| What to produce |
Could you output the rows as a JSON list of strings, one string per line with blank lines left out? Begin at the line that contains "Given: Click the BEATLCK label on deck 1" and stop after the line that contains "Action: [x=805, y=19]".

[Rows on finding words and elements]
+--

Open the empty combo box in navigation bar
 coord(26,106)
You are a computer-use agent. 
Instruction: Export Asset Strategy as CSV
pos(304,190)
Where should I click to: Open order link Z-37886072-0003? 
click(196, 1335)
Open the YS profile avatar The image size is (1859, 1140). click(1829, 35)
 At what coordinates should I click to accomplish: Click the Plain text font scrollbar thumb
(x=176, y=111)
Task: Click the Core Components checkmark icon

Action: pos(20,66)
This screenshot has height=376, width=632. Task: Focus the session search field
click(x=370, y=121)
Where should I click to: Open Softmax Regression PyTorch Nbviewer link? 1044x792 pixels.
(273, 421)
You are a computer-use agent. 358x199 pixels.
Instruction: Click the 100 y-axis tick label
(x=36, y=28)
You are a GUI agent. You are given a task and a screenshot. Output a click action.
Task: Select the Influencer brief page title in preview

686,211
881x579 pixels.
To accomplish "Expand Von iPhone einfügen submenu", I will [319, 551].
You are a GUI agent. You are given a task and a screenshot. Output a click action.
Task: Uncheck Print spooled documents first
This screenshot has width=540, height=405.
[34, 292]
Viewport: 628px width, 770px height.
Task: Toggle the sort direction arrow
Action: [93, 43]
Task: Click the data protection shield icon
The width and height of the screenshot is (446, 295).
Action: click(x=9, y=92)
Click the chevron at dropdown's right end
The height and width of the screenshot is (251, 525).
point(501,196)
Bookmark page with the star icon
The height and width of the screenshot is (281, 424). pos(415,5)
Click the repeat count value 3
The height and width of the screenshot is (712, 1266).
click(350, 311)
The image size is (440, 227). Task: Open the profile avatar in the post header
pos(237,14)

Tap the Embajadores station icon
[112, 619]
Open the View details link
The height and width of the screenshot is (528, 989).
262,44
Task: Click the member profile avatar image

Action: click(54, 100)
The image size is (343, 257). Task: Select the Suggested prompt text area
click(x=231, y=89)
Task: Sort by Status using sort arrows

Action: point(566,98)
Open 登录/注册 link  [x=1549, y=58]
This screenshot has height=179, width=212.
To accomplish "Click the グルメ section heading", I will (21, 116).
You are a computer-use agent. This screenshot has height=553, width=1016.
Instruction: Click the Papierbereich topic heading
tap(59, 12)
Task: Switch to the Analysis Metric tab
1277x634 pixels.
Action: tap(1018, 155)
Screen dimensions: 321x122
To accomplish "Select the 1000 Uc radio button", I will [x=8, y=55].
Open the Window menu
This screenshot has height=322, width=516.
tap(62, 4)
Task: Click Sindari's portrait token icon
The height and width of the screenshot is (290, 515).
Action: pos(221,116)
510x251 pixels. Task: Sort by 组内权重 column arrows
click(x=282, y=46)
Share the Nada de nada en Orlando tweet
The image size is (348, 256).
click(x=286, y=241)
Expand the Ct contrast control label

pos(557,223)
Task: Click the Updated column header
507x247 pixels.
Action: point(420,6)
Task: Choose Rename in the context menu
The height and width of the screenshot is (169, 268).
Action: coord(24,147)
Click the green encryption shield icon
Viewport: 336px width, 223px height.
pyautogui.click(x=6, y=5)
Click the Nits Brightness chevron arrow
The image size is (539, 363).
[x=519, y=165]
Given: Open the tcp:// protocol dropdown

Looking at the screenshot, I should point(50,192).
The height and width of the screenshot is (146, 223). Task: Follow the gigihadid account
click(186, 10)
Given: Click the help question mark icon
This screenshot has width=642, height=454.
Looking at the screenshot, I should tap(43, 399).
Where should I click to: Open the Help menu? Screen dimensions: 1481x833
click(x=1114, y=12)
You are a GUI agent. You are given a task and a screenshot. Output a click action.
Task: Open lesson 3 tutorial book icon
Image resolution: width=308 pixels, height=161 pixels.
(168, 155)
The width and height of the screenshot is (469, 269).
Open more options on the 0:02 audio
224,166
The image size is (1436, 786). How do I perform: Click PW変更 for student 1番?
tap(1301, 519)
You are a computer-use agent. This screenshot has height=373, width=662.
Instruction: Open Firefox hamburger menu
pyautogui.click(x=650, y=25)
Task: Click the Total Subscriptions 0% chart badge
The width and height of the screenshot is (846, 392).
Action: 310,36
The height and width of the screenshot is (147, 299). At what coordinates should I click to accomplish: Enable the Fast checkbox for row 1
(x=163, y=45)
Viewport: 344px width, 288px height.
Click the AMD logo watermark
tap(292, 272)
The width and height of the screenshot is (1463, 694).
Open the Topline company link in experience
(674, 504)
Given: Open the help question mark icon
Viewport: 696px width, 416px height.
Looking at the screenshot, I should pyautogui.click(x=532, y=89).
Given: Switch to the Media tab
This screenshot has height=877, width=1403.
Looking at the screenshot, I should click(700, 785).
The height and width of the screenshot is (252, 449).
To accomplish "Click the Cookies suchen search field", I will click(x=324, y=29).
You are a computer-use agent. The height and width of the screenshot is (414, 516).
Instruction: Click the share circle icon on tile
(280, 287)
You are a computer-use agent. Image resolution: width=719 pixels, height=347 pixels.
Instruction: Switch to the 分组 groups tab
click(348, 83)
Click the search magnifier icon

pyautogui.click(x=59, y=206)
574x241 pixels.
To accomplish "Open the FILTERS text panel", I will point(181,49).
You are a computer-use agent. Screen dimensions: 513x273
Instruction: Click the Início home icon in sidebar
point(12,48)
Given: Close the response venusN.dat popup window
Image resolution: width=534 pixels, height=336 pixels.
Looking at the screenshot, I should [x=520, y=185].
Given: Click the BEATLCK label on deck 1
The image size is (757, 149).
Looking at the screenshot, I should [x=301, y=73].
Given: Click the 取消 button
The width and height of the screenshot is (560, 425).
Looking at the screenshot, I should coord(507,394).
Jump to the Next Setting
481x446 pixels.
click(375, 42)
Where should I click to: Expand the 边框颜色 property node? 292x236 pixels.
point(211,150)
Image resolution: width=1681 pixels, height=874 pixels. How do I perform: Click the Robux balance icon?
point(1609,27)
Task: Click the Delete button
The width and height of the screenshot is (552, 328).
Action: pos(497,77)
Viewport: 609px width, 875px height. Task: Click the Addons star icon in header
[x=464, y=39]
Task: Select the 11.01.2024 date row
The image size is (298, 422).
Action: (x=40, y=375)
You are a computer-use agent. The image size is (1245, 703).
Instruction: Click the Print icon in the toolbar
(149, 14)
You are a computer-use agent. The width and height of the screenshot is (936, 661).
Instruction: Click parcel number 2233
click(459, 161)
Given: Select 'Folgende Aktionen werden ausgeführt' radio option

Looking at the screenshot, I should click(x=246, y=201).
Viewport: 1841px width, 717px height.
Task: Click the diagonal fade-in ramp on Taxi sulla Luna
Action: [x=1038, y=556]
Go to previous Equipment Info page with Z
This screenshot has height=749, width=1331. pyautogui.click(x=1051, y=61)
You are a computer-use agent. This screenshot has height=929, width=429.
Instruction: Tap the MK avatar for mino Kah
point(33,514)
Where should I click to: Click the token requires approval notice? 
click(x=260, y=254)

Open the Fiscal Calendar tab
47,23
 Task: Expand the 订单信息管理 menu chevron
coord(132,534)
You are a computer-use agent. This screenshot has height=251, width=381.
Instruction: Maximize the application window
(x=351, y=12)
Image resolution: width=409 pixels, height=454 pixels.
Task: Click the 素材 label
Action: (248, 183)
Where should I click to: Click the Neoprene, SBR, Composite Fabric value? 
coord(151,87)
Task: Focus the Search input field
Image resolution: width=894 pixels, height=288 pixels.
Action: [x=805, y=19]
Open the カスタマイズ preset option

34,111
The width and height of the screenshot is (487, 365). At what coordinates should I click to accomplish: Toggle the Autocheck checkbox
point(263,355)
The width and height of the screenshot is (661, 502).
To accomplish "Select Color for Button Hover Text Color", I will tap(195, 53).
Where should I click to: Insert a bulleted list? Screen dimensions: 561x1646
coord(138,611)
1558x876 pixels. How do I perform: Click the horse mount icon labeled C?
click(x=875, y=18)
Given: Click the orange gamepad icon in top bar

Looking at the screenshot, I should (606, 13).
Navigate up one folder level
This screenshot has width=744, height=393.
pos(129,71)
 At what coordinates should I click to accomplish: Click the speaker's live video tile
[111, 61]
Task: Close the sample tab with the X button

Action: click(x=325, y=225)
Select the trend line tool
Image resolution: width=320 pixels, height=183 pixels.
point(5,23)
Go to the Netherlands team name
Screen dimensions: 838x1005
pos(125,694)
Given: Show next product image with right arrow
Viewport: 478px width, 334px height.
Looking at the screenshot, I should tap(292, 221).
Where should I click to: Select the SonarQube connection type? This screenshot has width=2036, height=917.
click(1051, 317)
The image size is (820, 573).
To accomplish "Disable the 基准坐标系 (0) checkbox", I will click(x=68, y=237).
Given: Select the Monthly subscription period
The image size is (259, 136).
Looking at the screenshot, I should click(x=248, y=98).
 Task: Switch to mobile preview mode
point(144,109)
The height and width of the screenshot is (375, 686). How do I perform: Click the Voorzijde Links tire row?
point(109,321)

+--

| Solution to this problem |
[
  "Given: Click the BEATLCK label on deck 1",
  "The image size is (757, 149).",
  "Looking at the screenshot, I should [x=301, y=73].",
  "Given: Click the 取消 button",
  "The width and height of the screenshot is (560, 425).",
  "Looking at the screenshot, I should coord(507,394).",
  "Jump to the Next Setting",
  "481x446 pixels.",
  "click(375, 42)",
  "Where should I click to: Expand the 边框颜色 property node? 292x236 pixels.",
  "point(211,150)",
  "Image resolution: width=1681 pixels, height=874 pixels. How do I perform: Click the Robux balance icon?",
  "point(1609,27)",
  "Task: Click the Delete button",
  "The width and height of the screenshot is (552, 328).",
  "Action: pos(497,77)",
  "Viewport: 609px width, 875px height. Task: Click the Addons star icon in header",
  "[x=464, y=39]",
  "Task: Select the 11.01.2024 date row",
  "The image size is (298, 422).",
  "Action: (x=40, y=375)",
  "You are a computer-use agent. The image size is (1245, 703).",
  "Instruction: Click the Print icon in the toolbar",
  "(149, 14)",
  "You are a computer-use agent. The width and height of the screenshot is (936, 661).",
  "Instruction: Click parcel number 2233",
  "click(459, 161)",
  "Given: Select 'Folgende Aktionen werden ausgeführt' radio option",
  "Looking at the screenshot, I should click(x=246, y=201).",
  "Viewport: 1841px width, 717px height.",
  "Task: Click the diagonal fade-in ramp on Taxi sulla Luna",
  "Action: [x=1038, y=556]",
  "Go to previous Equipment Info page with Z",
  "This screenshot has height=749, width=1331. pyautogui.click(x=1051, y=61)",
  "You are a computer-use agent. This screenshot has height=929, width=429.",
  "Instruction: Tap the MK avatar for mino Kah",
  "point(33,514)",
  "Where should I click to: Click the token requires approval notice? ",
  "click(x=260, y=254)",
  "Open the Fiscal Calendar tab",
  "47,23",
  " Task: Expand the 订单信息管理 menu chevron",
  "coord(132,534)",
  "You are a computer-use agent. This screenshot has height=251, width=381.",
  "Instruction: Maximize the application window",
  "(x=351, y=12)",
  "Image resolution: width=409 pixels, height=454 pixels.",
  "Task: Click the 素材 label",
  "Action: (248, 183)",
  "Where should I click to: Click the Neoprene, SBR, Composite Fabric value? ",
  "coord(151,87)",
  "Task: Focus the Search input field",
  "Image resolution: width=894 pixels, height=288 pixels.",
  "Action: [x=805, y=19]"
]